Most politicians must go back three generations in their family history to find someone who lived a life Americans can relate to. (Most politicians, you see, only get their hands dirty figuratively). Think of John Edwards forever reminding voters his father was a mill worker, or Dick Gephardt telling anyone who would listen-and not many people would-that his father was a milk truck driver. Palin doesn't have to hire a genealogist to scour for ancestors who lived tough, demanding lives. She has lived such a life. The reason John Kerry was such a poor candidate in 2004 was that voters got the sense he never left the drawing room. Palin is a great candidate for precisely the opposite reason: she seems never to have been in a drawing room.

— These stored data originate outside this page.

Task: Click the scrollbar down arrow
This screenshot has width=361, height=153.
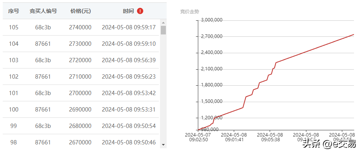Action: click(x=163, y=145)
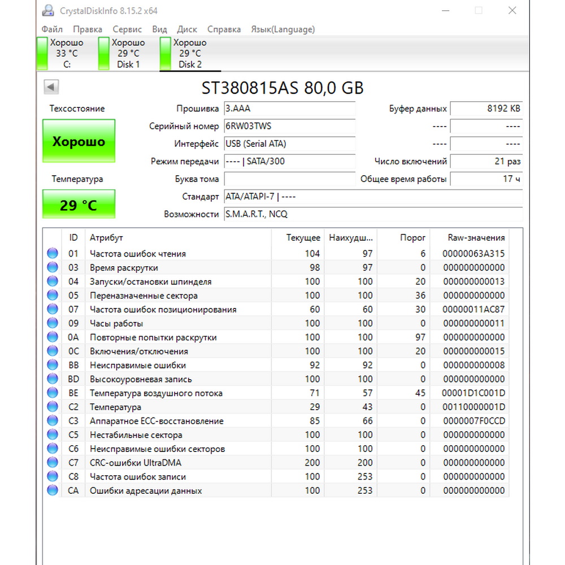
Task: Open the Сервис menu
Action: [x=127, y=29]
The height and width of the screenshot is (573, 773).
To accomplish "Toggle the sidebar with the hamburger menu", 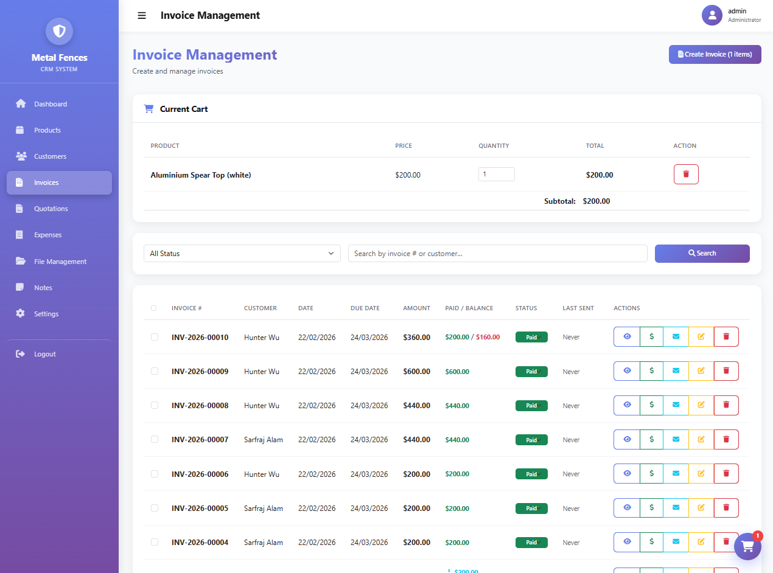I will click(x=142, y=15).
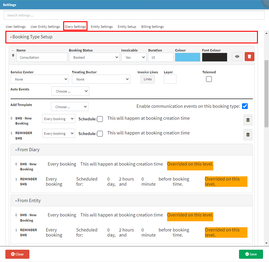
Task: Click the reorder arrows icon beside Name
Action: coord(13,55)
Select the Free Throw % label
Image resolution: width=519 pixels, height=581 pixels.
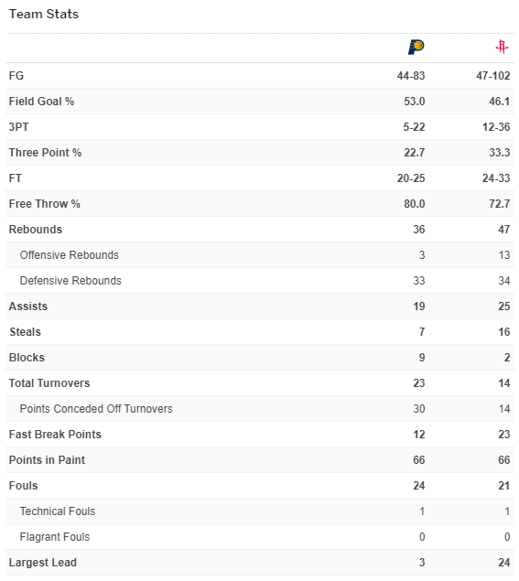[x=45, y=204]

What liberals perceive as Palin's deficiencies are really her assets. Take, for instance, her education. If Palin had attended Yale and then Harvard, as Bush did, liberal elites would perhaps find her less objectionable, but how are they to comprehend someone who went to four different colleges and got a concentration in something as practical as journalism? All they can do is sneer at her, as if their own intelligence and judgment were unassailable. They're either too obtuse or scared to recognize that the next election is not going to be a referendum on Palin's intelligence (should she run), but their beloved President's, whose brilliance, most troublingly for him, is no longer being taken for granted.

If Palin lacks the traditional political pedigree, she does have the support of the Tea Party. No other prospective Republican candidate can command the potential force of this movement as she can. While Huckabee and Romney try desperately to ingratiate themselves with the Tea Party, Palin has long known the password and is now sitting at the controls. Her force seems irresistible. Unlike Obama's endorsement, hers was pined after, and those who got it generally won. Five million people watched the first episode of Palin's television show. Legions of Tea Partiers, anxious to see her on the 2012 ticket, are voting for Bristol in the meantime. Palin's new book arrives in bookstores this week. If Bristol wins and Palin's book outsells Obama's recent offering, democrats will have some very troublesome omens to interpret.